(Stored items)
>>>>>

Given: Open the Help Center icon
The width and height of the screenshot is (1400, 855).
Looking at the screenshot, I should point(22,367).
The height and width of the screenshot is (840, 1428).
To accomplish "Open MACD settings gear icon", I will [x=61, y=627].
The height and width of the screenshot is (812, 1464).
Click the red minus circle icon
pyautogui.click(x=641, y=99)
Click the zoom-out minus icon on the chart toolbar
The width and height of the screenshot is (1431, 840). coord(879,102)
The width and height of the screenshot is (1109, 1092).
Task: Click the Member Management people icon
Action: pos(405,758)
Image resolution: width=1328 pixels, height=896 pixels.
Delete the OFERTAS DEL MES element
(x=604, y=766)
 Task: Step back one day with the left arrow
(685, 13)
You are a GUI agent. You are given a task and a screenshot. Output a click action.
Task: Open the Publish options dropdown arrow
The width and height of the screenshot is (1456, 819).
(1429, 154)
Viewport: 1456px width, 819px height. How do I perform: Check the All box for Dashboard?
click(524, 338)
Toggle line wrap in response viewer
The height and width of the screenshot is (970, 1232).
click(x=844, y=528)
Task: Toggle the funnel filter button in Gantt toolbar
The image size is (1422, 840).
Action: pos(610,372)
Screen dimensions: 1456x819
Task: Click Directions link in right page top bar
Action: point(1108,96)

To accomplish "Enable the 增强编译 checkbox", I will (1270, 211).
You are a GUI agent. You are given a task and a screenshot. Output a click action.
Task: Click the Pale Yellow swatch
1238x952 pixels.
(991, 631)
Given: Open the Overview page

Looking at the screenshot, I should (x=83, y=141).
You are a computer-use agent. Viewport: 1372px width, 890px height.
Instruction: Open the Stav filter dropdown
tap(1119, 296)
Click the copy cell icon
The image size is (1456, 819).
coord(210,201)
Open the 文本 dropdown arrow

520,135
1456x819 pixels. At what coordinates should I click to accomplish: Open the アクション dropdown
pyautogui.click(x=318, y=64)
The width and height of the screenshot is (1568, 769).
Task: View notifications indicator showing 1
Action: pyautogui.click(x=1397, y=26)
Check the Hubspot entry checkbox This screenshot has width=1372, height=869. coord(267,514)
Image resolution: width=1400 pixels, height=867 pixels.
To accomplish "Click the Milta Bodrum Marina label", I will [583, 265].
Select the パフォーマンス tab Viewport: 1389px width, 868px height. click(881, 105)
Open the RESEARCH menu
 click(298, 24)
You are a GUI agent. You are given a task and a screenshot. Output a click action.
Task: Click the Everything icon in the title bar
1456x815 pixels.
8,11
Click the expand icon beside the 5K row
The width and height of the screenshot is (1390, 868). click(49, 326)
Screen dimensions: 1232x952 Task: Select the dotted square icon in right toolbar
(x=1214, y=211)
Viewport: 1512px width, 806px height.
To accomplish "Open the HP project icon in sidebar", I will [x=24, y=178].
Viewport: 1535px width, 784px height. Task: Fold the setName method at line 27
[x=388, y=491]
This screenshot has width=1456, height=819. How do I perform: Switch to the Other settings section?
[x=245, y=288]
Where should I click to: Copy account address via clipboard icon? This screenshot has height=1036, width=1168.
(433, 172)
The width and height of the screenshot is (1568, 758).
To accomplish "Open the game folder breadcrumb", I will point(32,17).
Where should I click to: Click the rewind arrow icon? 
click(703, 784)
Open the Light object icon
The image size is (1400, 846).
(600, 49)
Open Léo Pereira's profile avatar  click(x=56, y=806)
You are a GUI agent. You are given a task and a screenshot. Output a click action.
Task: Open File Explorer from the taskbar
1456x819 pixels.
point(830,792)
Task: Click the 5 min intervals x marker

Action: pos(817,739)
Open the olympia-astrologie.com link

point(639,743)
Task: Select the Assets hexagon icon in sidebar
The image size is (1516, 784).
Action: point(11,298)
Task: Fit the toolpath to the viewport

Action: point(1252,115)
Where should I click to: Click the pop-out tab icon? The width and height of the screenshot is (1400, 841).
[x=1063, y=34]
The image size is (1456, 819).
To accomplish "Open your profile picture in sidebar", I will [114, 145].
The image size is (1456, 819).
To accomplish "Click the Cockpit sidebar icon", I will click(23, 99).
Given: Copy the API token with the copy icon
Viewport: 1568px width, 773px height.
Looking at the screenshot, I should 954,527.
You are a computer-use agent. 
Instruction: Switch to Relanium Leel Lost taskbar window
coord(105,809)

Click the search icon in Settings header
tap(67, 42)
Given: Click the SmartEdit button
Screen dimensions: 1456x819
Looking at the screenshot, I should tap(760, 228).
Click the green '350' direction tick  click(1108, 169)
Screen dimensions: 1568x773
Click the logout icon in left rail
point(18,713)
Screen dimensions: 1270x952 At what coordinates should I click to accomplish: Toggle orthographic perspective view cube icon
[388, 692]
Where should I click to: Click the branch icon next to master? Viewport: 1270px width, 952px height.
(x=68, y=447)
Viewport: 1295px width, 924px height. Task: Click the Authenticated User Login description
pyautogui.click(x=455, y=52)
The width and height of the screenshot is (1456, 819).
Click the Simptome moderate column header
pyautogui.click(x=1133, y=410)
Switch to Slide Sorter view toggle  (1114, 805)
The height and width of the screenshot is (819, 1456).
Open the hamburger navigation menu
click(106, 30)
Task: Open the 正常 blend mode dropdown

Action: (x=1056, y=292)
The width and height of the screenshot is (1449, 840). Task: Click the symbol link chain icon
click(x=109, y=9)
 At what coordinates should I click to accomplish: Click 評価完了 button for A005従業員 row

<<<<<

Assignment: Lines in the data containing the string "computer" are to be counted; give that number alone.

Task solution: 2